• Consignes à suivre:
A: Répondez aux questions suivantes d'après l'extrait consacré au spectacle de danse :
(i) Par quoi le spectacle commence-t-il, et pendant combien de temps ?
(ii) Qu'est-ce qui se déroule entre les deux interprètes durant le quart d'heure suivant ?
(iii) Dans quel éclairage l'ensemble du spectacle se tient-il ?
B: Rédigez la suite de l'extrait consacré au spectacle de danse, en commençant après sa dernière phrase.

• Extrait du texte:
++++++++++

— Par Selim Lander —
Un spectacle de danse qui commence par un quart d’heure de projection vidéo, suivi pendant un autre quart d’heure d’un dialogue de théâtre entre les deux interprètes avant qu’elles se mettent enfin à danser une sorte de non-danse, le tout dans une sorte de demi-pénombre, voilà un programme qui pourrait rebuter. Mais les spectateurs n’étaient pas prévenus et l’eussent-ils été, qu’il eût été dommage qu’ils renonçassent car ce spectacle atypique se révèle une réussite de bout en bout. Nous nous laissons conduire à travers les étapes de ce parcours incongru, curieux de découvrir la suite et charmé par l’élégance et la tenue de ce que l’on ne saurait appeler une pièce de danse tant le spectacle apparaît composite.

++++++++++

• Segment de données:

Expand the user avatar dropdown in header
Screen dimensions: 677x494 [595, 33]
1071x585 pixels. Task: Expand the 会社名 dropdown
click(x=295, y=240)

++++++++++

• Réponses rédigées:
A:
(i) Par une projection vidéo, pendant un quart d'heure.
(ii) Un dialogue de théâtre.
(iii) Dans une sorte de demi-pénombre.

B:
Cri de mes racines est à l’origine une pièce du danseur-chorégraphe Jean-François Colombo (1962-1996) créée par Josiane Antourel en 1992. Cette dernière a repris la chorégraphie initiale en l’adaptant au format d’un duo qu’elle danse elle-même avec Yna Boulangé et qu’elle a insérée dans les autres formes (vidéo, théâtre) mentionnées plus haut.
On le sait, les chorégraphies contemporaines, à l’image des installations des plasticiens contemporains, racontent une histoire généralement incompréhensible pour qui n’a pas le mode d’emploi. C’est pourquoi les artistes fournissent désormais les explications qui permettent d’interpréter leurs œuvres. A défaut, les critiques d’art se chargent d’en proposer. Dans le cas présent, ces explications sont fournies pendant la représentation elle-même grâce à la vidéo et à la partie dialoguée (à partir de textes de Louis-Philippe Dalembert). La chorégraphie est un hommage à Haïti. Plus précisément, inspirée par « les gestes quotidiens, traditionnels de la Martinique », elle « évoque les combats, les révoltes et les douleurs de l’île sœur et voisine, qui tient ‘debout’ en lutte contre elle-même dans un système social et politique hostile » (cf. le programme de Tropiques-Atrium).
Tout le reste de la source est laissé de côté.